● **LISTING**:
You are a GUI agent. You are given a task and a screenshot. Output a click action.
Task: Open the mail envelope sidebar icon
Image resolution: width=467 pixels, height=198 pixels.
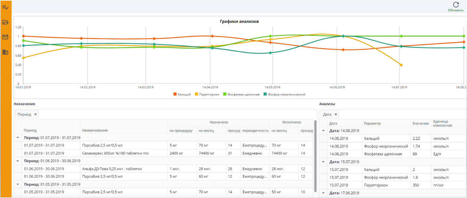[x=5, y=37]
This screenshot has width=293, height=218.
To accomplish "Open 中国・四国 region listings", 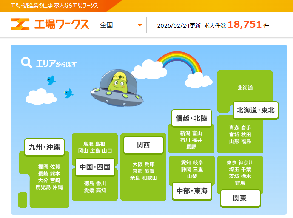I will (95, 167).
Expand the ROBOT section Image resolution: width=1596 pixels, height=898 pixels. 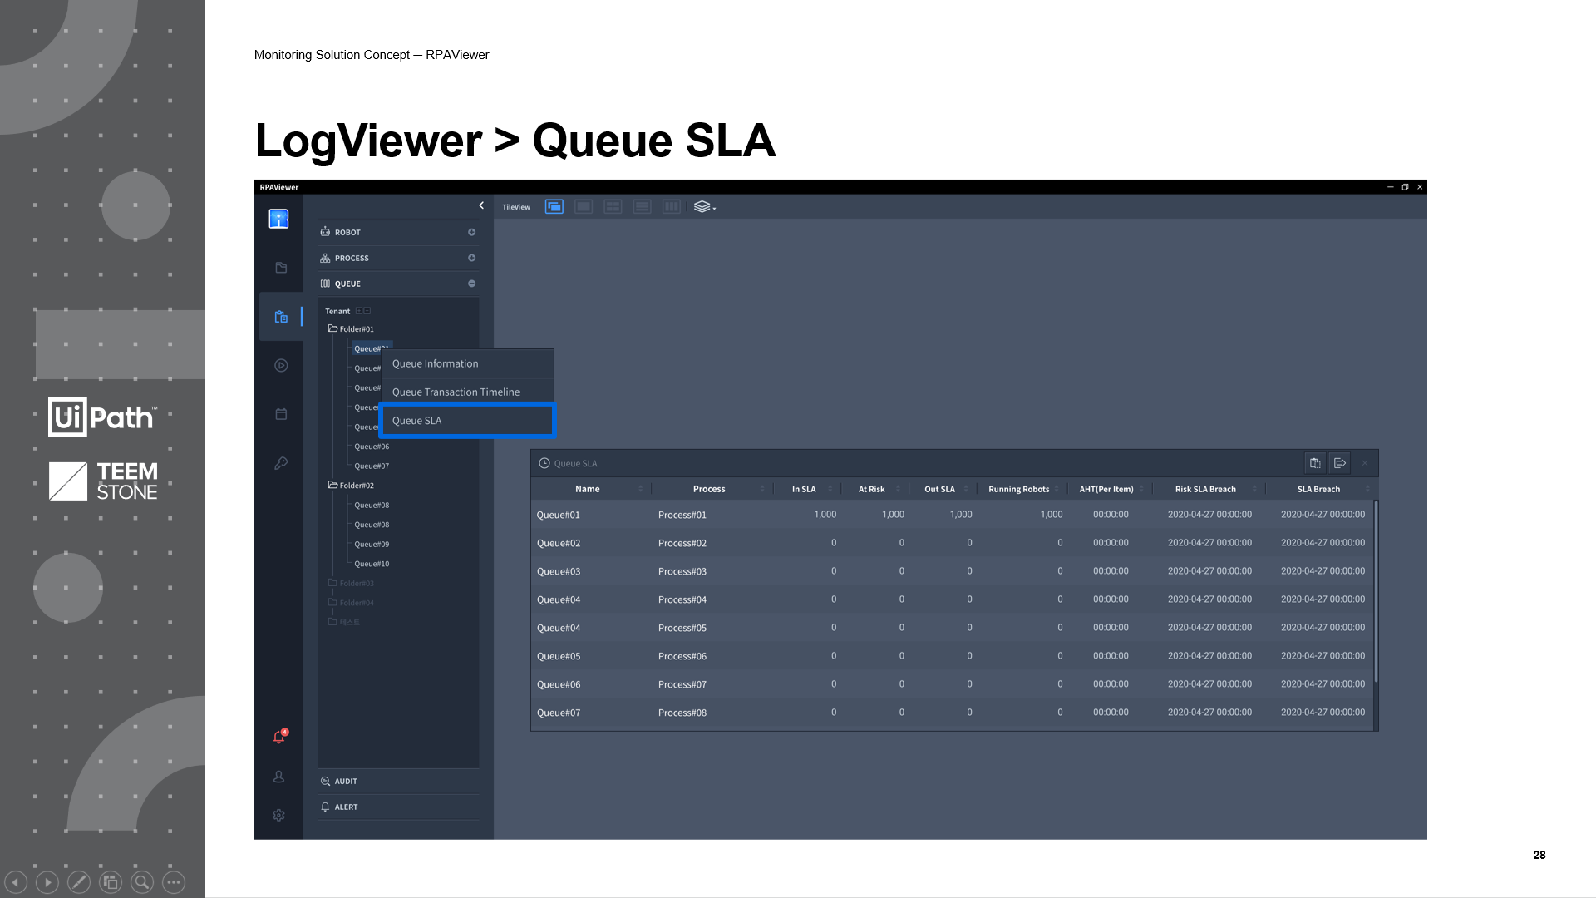(471, 232)
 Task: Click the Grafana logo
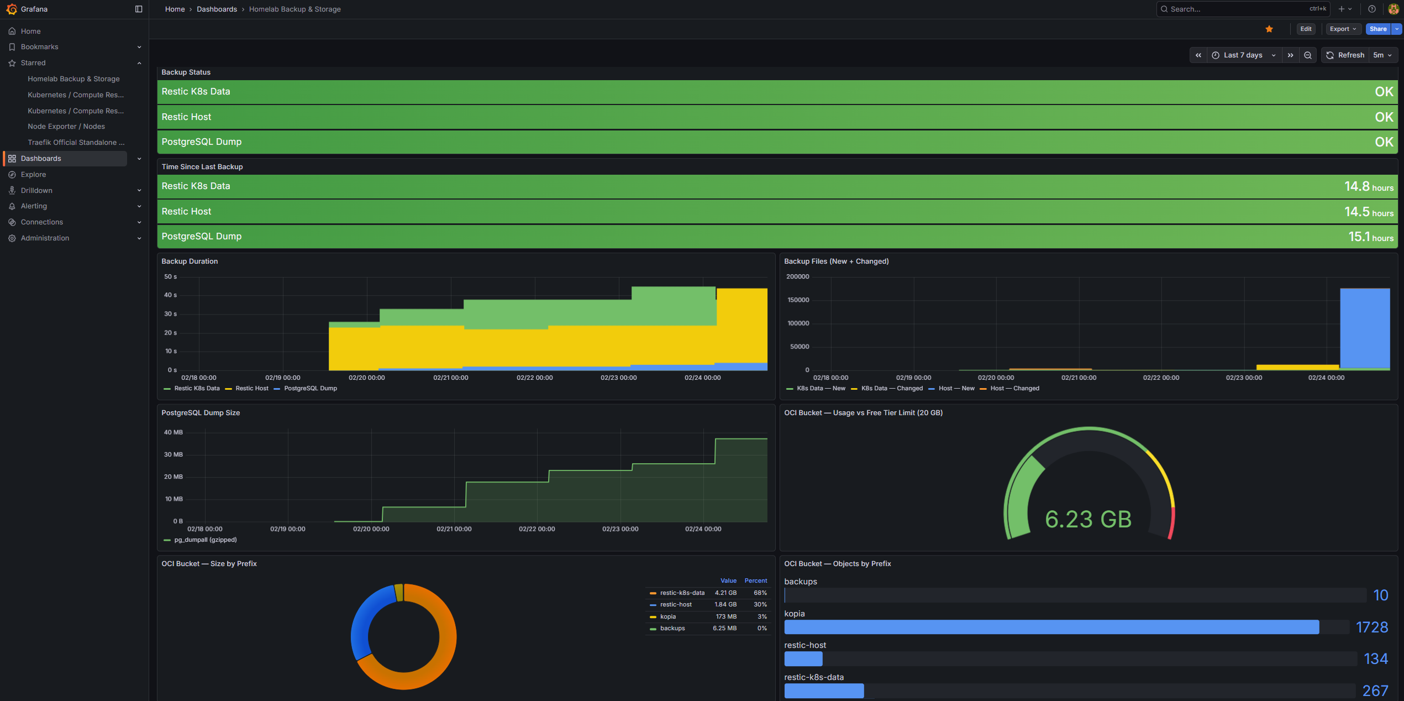coord(9,9)
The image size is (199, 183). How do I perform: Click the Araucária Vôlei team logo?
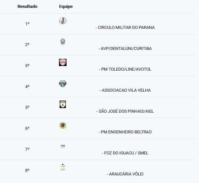pos(63,167)
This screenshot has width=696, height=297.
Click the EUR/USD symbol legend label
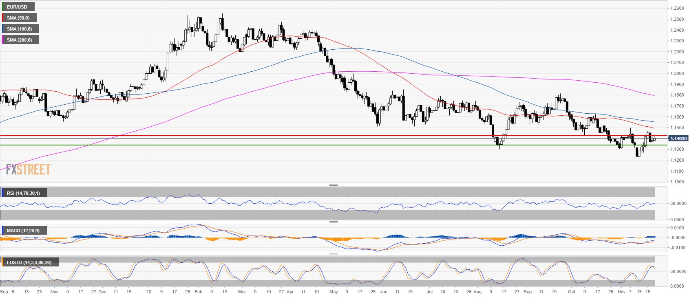click(x=17, y=7)
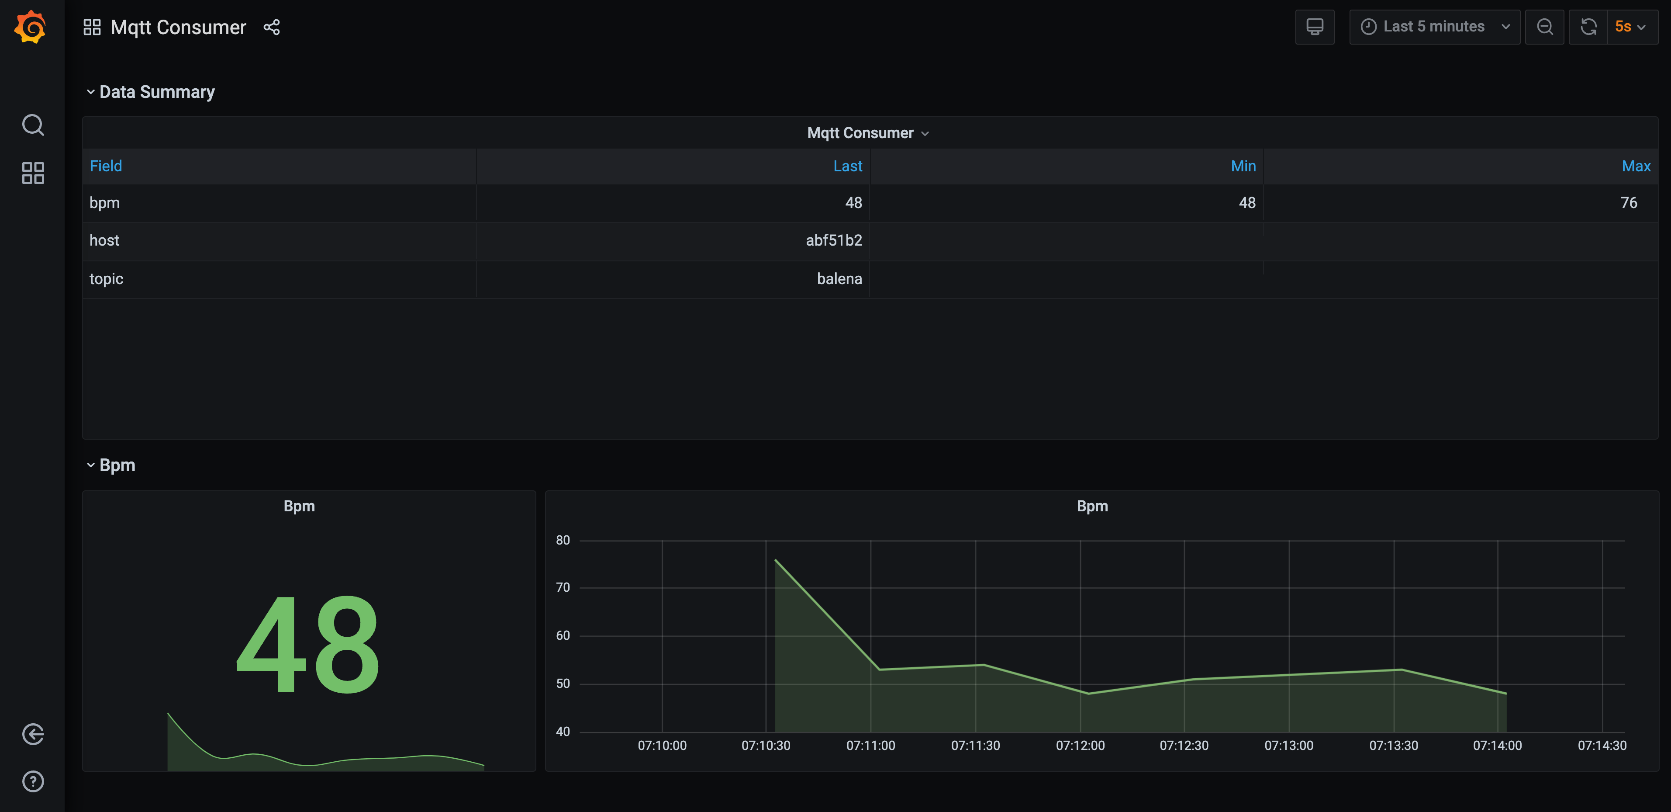Open the 5s refresh interval dropdown
Screen dimensions: 1671x812
pos(1631,27)
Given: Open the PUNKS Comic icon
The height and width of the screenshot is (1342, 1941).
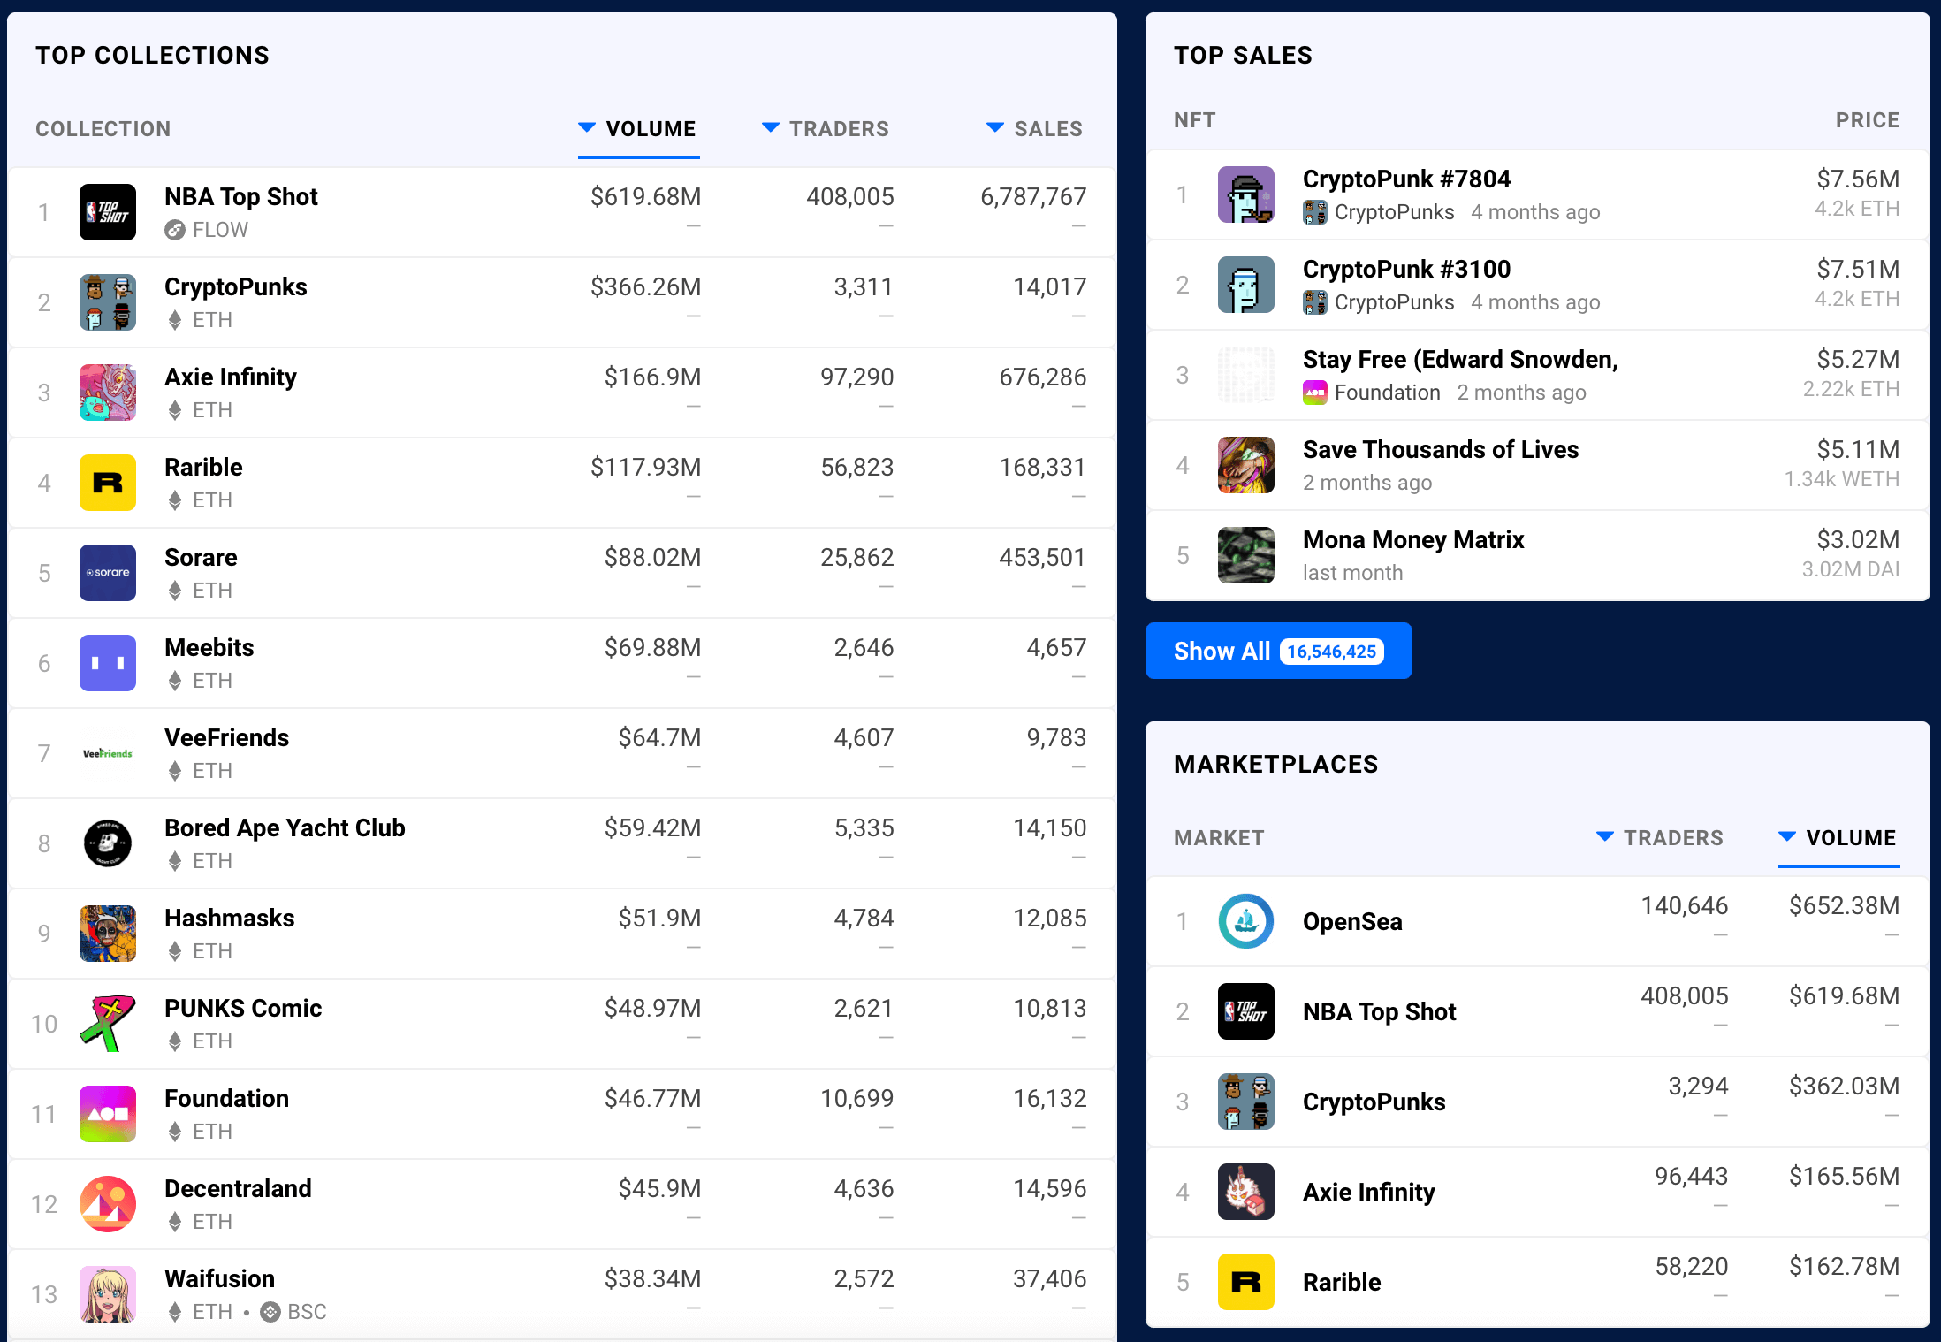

● **YOUR GOAL**: Please reproduce the items from the line containing "This screenshot has width=696, height=297." through the end of the items, inclusive, leaving out the pictures.

● **EXPECTED OUTPUT**:
This screenshot has width=696, height=297.
Click the EUR/USD symbol legend label
click(x=17, y=7)
Open the 5s refresh interval dropdown
Screen dimensions: 1671x812
pos(1631,27)
Given: Open the PUNKS Comic icon
The height and width of the screenshot is (1342, 1941).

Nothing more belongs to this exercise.